* Directions for this task
Each line in the records below, from the one that contains "Open the 布局管理使用方法 slide thumbnail" to the one that contains "Screen dimensions: 1568x578", should be reproduced exactly, the first and last included.

(Records shown)

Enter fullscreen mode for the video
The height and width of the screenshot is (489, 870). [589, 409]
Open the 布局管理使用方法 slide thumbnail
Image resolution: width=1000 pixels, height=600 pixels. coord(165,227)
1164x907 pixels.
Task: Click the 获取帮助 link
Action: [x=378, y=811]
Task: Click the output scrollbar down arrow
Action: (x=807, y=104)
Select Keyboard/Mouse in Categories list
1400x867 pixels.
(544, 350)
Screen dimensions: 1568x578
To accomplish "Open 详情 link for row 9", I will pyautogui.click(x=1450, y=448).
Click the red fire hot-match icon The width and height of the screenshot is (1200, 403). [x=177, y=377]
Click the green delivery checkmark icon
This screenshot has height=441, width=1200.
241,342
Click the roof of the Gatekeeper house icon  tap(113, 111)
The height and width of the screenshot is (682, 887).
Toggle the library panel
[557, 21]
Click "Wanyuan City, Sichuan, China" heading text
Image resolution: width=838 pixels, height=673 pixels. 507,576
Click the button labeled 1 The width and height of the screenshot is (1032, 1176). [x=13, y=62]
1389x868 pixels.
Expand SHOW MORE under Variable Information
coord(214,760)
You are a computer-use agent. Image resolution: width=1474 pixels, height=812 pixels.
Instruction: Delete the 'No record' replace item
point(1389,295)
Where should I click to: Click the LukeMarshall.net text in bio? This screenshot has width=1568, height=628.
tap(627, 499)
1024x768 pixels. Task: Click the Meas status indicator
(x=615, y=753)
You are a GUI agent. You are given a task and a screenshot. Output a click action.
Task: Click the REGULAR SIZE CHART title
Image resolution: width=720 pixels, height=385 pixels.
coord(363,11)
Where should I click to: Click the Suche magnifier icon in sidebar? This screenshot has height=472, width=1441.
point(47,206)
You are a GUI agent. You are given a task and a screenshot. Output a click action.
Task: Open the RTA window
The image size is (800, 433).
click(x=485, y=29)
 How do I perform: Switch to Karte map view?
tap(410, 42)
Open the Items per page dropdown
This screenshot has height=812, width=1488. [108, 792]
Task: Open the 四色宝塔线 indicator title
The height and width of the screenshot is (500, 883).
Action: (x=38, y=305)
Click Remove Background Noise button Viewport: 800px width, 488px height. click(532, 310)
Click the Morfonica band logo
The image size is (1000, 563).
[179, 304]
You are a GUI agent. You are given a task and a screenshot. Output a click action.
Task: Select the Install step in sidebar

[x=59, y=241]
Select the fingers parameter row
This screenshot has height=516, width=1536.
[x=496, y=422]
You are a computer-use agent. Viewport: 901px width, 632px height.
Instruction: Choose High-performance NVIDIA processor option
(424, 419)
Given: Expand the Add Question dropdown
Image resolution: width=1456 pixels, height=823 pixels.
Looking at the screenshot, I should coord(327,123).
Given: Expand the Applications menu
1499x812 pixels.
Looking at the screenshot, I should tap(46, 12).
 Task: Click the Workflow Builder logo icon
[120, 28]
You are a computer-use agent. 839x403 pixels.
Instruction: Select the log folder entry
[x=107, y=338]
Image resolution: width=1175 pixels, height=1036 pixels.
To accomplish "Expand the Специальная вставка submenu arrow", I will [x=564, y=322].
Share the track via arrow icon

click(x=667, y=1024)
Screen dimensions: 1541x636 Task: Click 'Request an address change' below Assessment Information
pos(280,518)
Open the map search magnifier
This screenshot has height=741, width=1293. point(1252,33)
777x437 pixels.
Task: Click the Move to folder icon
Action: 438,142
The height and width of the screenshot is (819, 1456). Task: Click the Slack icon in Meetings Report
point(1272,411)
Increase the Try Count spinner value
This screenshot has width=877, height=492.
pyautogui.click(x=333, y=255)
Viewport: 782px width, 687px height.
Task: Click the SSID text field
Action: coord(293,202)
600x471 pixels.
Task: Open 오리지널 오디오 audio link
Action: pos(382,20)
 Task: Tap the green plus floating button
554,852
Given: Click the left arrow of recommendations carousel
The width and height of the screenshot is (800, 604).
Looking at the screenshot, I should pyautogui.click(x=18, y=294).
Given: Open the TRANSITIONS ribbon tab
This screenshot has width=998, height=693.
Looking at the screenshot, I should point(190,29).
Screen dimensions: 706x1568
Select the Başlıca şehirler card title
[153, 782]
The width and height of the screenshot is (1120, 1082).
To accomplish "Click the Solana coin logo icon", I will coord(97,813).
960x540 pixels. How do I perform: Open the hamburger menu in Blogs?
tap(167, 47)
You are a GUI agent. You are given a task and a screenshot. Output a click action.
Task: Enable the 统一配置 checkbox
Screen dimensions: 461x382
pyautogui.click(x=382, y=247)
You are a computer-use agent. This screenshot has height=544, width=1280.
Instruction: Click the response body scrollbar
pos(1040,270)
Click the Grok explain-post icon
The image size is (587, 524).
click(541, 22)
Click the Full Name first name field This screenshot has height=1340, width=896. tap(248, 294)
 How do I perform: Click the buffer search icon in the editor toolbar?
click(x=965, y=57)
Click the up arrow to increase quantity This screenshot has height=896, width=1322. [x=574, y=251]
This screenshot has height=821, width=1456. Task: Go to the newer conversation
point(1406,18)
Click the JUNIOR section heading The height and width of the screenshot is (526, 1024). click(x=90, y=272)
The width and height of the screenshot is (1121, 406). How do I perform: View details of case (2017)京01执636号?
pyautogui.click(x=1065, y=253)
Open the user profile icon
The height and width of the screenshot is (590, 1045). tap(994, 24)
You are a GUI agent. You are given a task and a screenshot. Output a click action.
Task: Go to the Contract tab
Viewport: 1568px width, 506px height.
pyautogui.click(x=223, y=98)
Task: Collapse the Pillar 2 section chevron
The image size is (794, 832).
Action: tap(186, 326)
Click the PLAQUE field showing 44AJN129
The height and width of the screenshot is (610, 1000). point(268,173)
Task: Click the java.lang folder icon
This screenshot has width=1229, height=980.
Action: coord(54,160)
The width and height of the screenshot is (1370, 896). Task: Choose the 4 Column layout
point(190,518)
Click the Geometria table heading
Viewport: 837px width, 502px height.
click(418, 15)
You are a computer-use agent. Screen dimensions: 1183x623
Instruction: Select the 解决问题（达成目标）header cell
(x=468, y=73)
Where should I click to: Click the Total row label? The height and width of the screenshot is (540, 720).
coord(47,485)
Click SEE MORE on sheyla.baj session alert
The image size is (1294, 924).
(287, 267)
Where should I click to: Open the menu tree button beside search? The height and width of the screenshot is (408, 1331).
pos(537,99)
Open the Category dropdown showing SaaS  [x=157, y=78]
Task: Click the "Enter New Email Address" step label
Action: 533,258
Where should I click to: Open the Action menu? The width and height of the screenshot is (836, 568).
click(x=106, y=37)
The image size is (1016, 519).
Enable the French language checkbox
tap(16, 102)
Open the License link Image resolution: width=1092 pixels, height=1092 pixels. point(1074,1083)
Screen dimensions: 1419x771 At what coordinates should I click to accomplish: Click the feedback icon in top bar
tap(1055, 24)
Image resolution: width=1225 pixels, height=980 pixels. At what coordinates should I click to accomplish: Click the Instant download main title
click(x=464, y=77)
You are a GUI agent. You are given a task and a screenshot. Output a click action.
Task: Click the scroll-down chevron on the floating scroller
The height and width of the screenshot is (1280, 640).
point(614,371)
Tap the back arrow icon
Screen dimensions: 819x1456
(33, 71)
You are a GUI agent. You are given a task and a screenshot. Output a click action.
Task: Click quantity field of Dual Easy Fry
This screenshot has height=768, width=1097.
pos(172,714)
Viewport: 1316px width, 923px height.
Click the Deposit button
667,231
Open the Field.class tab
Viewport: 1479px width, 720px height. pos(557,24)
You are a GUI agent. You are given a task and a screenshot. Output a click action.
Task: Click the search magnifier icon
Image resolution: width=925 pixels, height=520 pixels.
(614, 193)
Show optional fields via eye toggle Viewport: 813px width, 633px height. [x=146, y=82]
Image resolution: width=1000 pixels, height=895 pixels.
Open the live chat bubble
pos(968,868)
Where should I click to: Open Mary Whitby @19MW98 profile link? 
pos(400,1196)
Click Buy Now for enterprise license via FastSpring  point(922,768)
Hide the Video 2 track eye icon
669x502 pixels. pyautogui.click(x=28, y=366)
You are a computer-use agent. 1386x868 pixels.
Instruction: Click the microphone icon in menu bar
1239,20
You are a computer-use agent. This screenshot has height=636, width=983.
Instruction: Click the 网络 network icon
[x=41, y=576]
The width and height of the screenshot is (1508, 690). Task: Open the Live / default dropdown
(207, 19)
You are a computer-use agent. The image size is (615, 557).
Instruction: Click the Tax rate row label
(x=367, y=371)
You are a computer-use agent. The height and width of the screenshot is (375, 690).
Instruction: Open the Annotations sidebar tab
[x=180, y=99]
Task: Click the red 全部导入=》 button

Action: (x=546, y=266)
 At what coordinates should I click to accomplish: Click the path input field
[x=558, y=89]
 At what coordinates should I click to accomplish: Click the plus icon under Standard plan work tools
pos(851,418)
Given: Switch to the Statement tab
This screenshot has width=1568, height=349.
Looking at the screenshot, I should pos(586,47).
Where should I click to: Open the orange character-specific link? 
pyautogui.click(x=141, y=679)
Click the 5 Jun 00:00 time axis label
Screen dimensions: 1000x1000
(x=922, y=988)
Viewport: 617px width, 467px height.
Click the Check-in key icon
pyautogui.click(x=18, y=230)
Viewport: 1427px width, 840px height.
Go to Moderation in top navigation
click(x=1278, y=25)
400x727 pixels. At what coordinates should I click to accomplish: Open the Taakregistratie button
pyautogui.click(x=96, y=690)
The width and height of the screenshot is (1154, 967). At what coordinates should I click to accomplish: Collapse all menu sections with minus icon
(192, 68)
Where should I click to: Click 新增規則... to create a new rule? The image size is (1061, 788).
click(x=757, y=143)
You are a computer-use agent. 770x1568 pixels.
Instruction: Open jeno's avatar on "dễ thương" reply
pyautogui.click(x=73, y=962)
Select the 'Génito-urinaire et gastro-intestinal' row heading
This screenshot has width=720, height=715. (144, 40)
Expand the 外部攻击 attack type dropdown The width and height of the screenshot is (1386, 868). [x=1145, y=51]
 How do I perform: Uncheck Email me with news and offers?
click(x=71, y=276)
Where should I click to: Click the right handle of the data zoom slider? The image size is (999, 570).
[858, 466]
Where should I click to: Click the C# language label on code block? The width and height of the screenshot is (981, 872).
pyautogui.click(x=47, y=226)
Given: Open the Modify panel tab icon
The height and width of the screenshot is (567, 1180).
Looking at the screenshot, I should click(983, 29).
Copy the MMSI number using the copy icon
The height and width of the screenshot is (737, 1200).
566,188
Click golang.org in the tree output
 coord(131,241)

(End Records shown)

* Answer to this exercise
Open the 布局管理使用方法 slide thumbnail
Image resolution: width=1000 pixels, height=600 pixels. coord(165,227)
1164x907 pixels.
Task: Click the 获取帮助 link
Action: [x=378, y=811]
Task: Click the output scrollbar down arrow
Action: (x=807, y=104)
Select Keyboard/Mouse in Categories list
1400x867 pixels.
(544, 350)
Screen dimensions: 1568x578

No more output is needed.